- _Problem_
Give back the full listing exactly, setting the pictures aside.

──────────────────────────────

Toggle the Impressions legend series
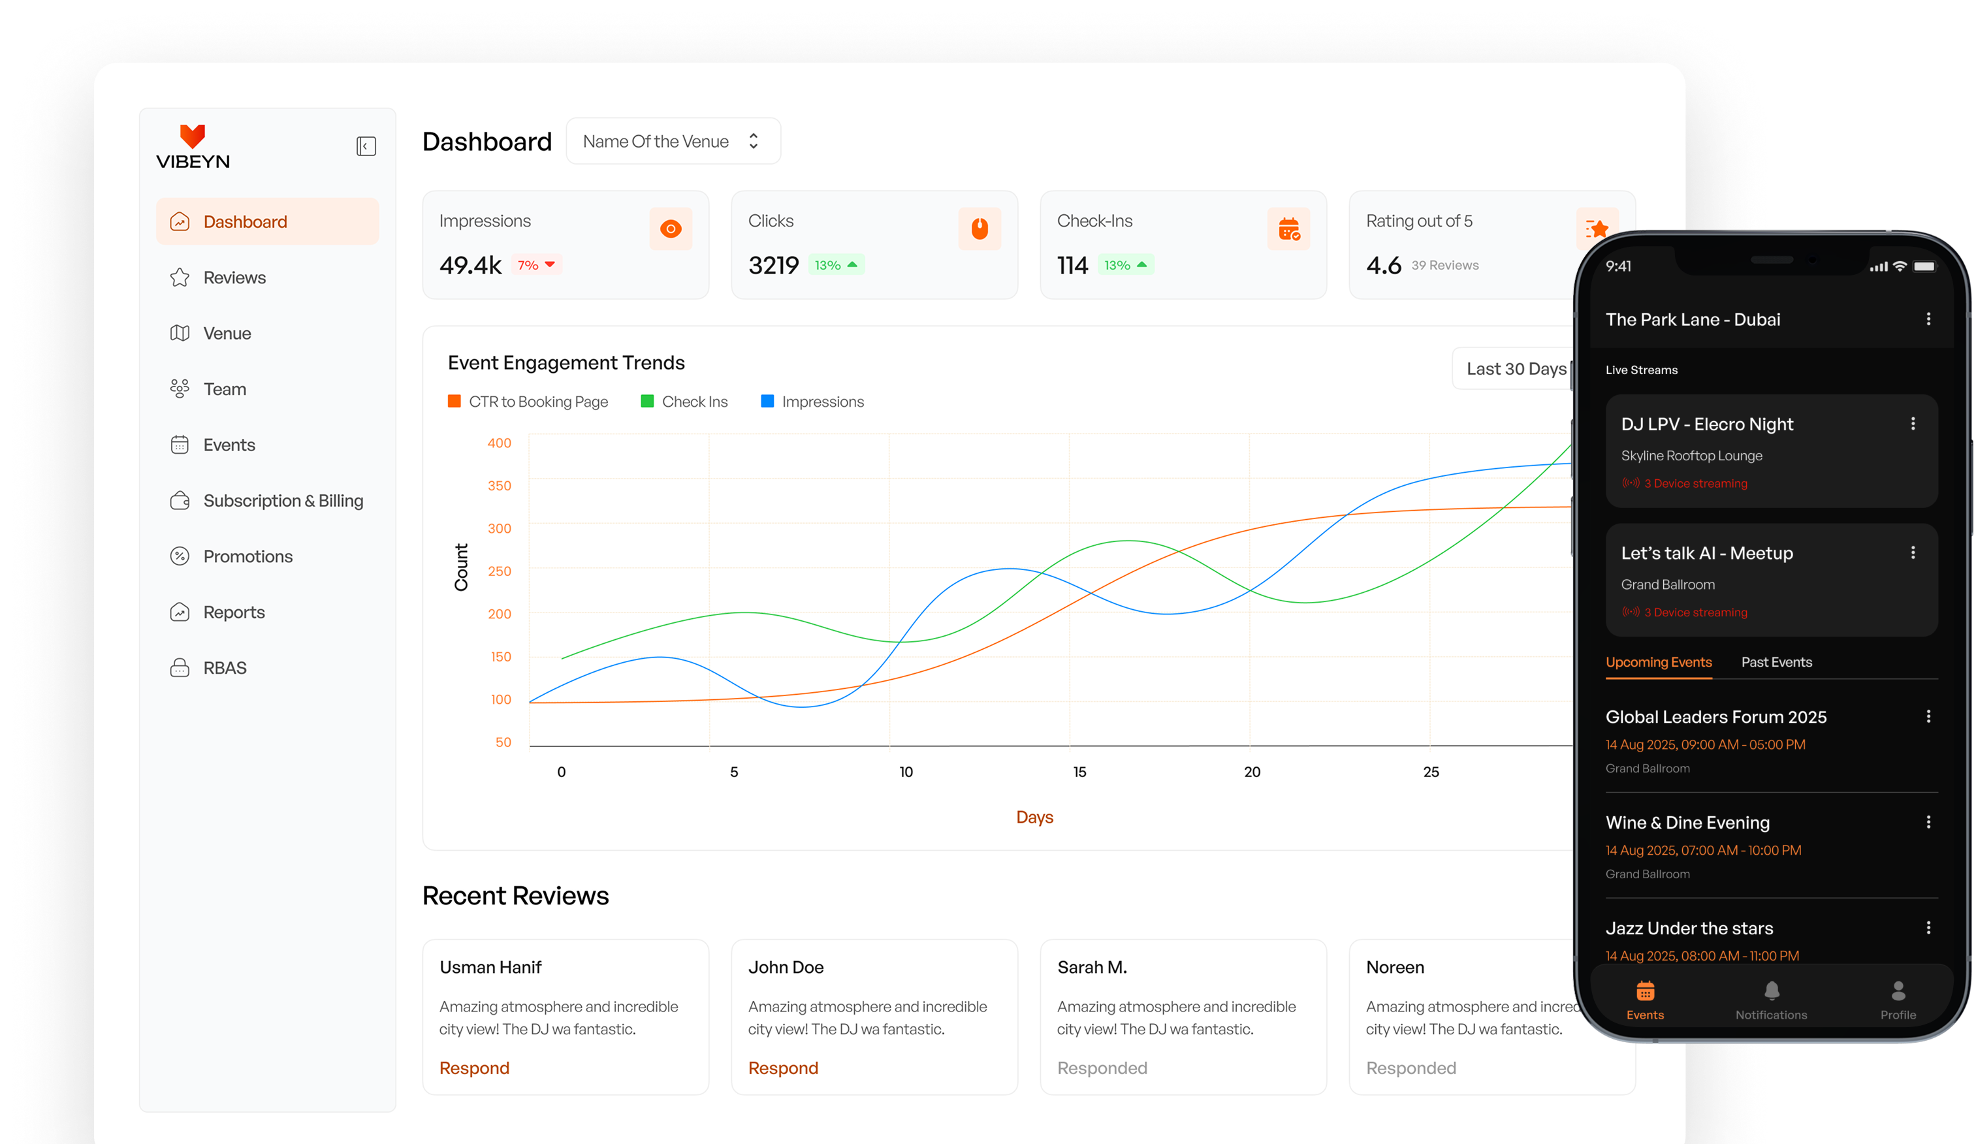Screen dimensions: 1976x1144 click(x=812, y=401)
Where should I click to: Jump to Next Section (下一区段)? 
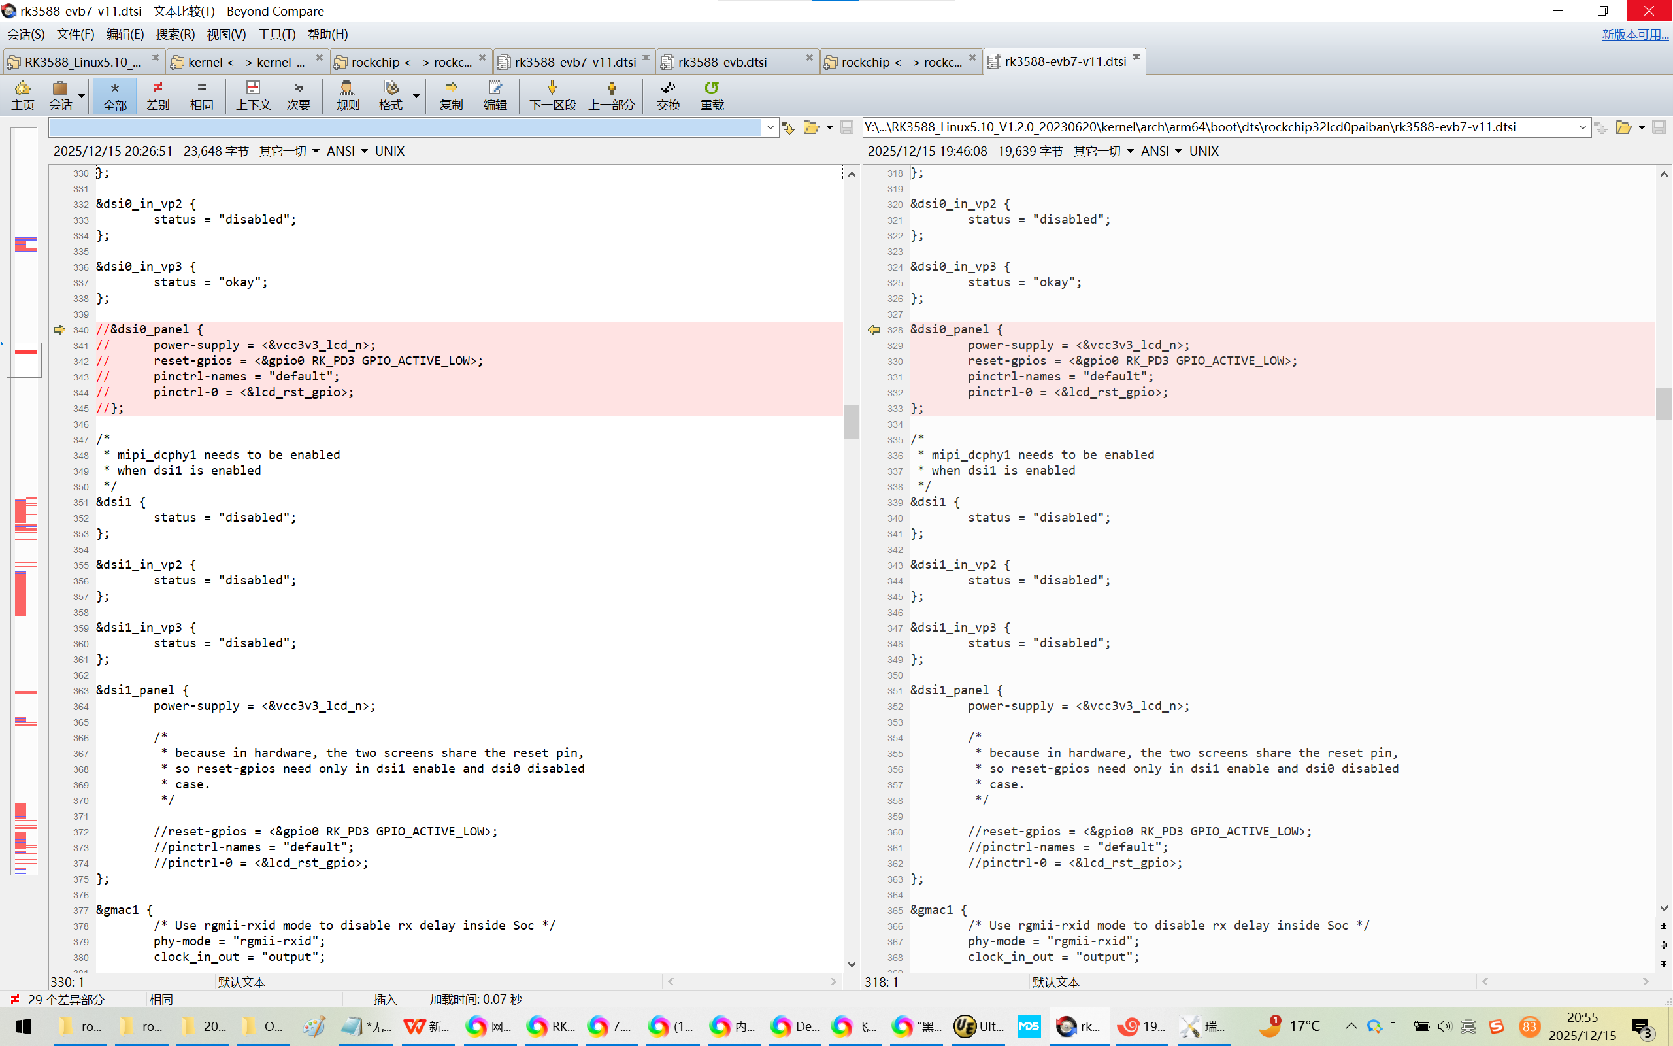pos(552,95)
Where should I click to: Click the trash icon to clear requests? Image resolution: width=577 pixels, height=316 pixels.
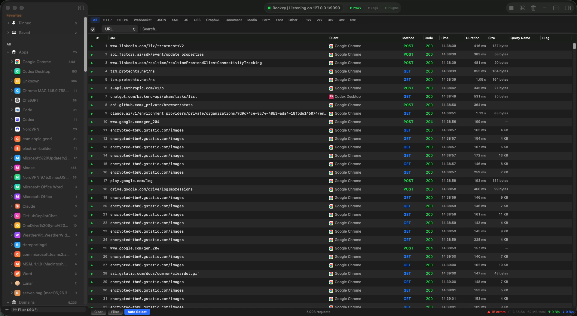[x=533, y=8]
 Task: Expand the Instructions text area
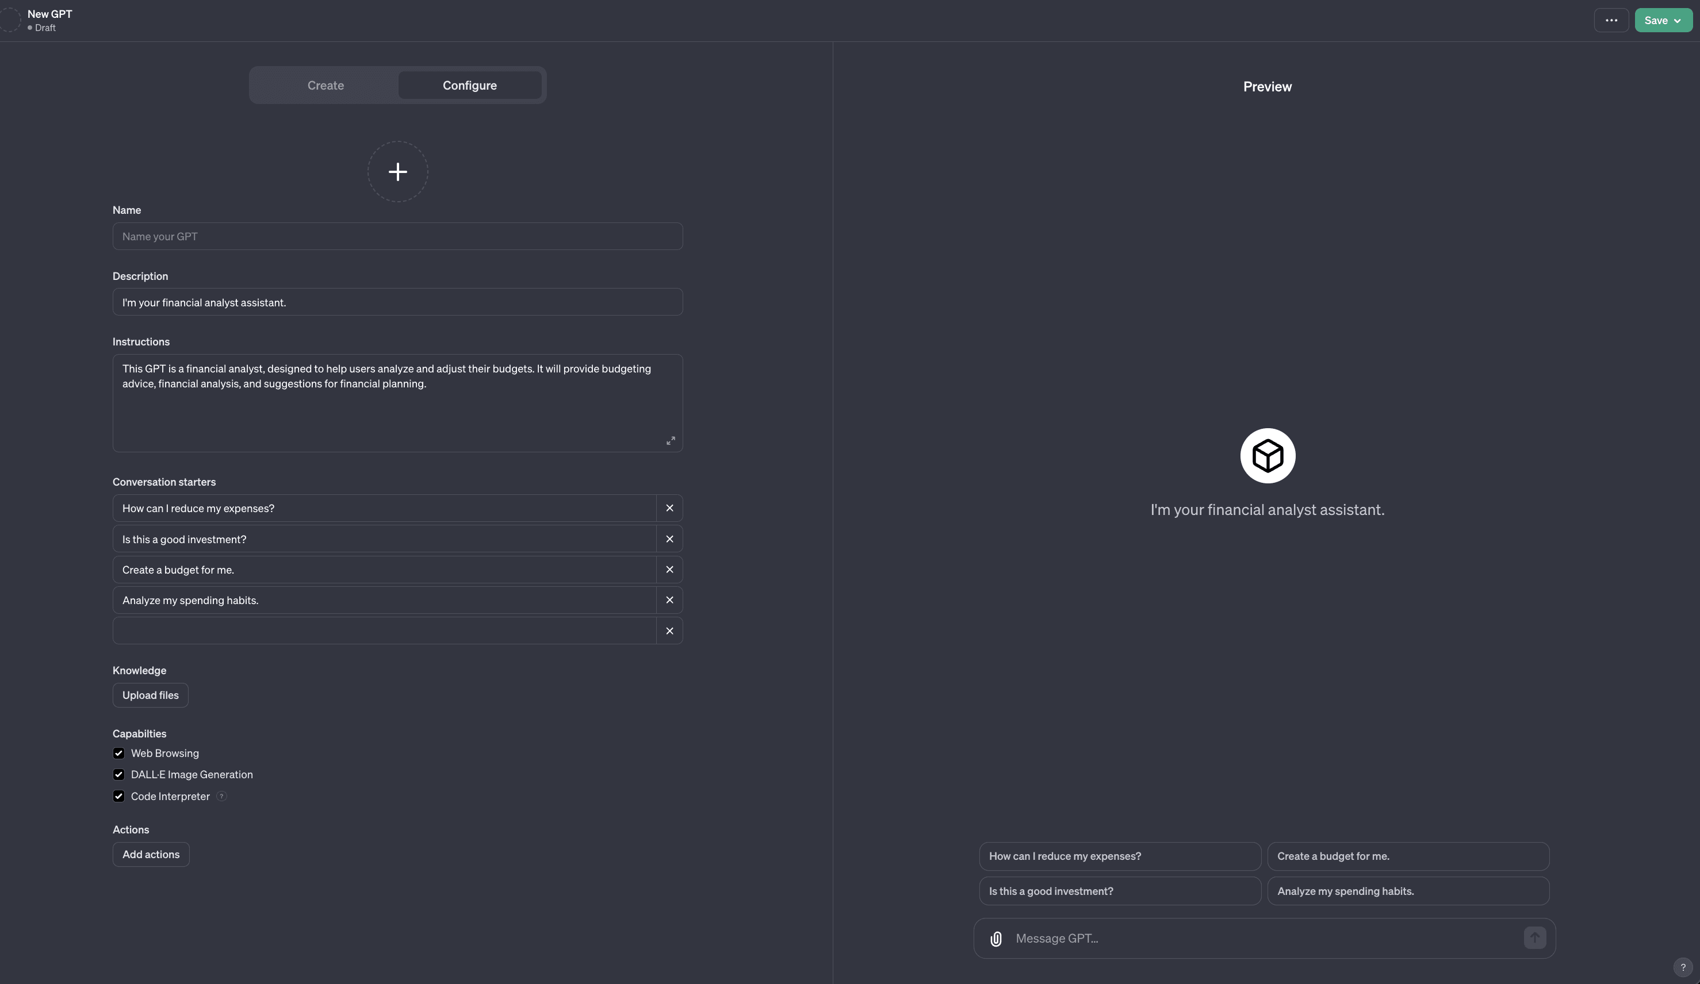(671, 440)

──────────────────────────────

- _Worked solution_
Toggle the Impressions legend series
Screen dimensions: 1976x1144 click(x=812, y=401)
Where should I click to: Jump to Next Section (下一区段)? 
pos(552,95)
Where should I click to: Click the trash icon to clear requests? Image resolution: width=577 pixels, height=316 pixels.
[x=533, y=8]
 Task: Expand the Instructions text area
(671, 440)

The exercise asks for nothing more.